In today's IT landscape Automation is seen as the route forward by many. From the consistent builds of systems, servers and desktops to the reduction of IT costs doing it in an Automated fashion is the way to go.
Because of this push for automation there are a myriad of choices when it comes to tools for automating things in IT.
Puppet, Packer, Chef, Ansible, Jenkins, Foreman, Rundeck, Bash scripts there are simply so so many ways to automate entire systems or small tasks.
This article is adding one more to the mix, and readers may ask the question, what's the point? You can do X, Y or Z with <enter application here> to which it is hard to mount a grilling defence to and tell you why you are wrong. All of the tools I've listed above do a core thing very well, but used right can be used to do many other things as well.
As an example, Ansible is amazing at deploying applications however it can be if managed right used for configuration management checking too. However Puppet is amazing at ensuring your configurations are kept consistant, it too can however install applications.
So with all these tools out there where does rudder.io fit in?
Rudder is all about a specific type of scenario...
You have automation pipelines in place, you have unit testing on those pipelines, you're happy that the pipelines have been tested in dev, integration and preproduction so you roll out the pipeline to your production environment and all looks good.
A few weeks later there is a problem in production and after lots and lots of troubleshooting it turns out that last change caused a service not assoicated with the pipeline to fail.
This is where Rudder comes in, it's a tool for compliance and continuous audit. Rudder is a solution for checking that your infrastucture is running as expected.
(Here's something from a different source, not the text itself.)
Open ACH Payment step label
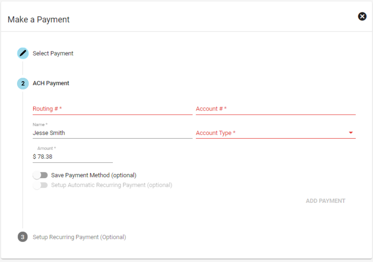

Essentially managing your infrastucture using automation no matter what the tool you use is the right way to go, the ongoing issue despite how much testing you do is, how do you know your infrastuture is working as expected after the automation is applied?
The answer is you need some form of audit.
Again, there will be people reading this who will comment that the tool you use and your testing should pick this up, or you should have good monitoring in place to catch these things? I have no pushback at all, other than the reality of life for many systems is that the dev environments don't match production 100%, while a preprod may be in place which does, the automation will usually be focussed on the item its automating and not all monitoring solutions are built equal.
Also, this is just another tool, and the more things you have telling you there are a problem, the better, depending on how they are telling you?
So back to Rudder.
Rudder is based on an agent server model, it supports most OS's out there, it presents itself using a web interface and has API endpoints available.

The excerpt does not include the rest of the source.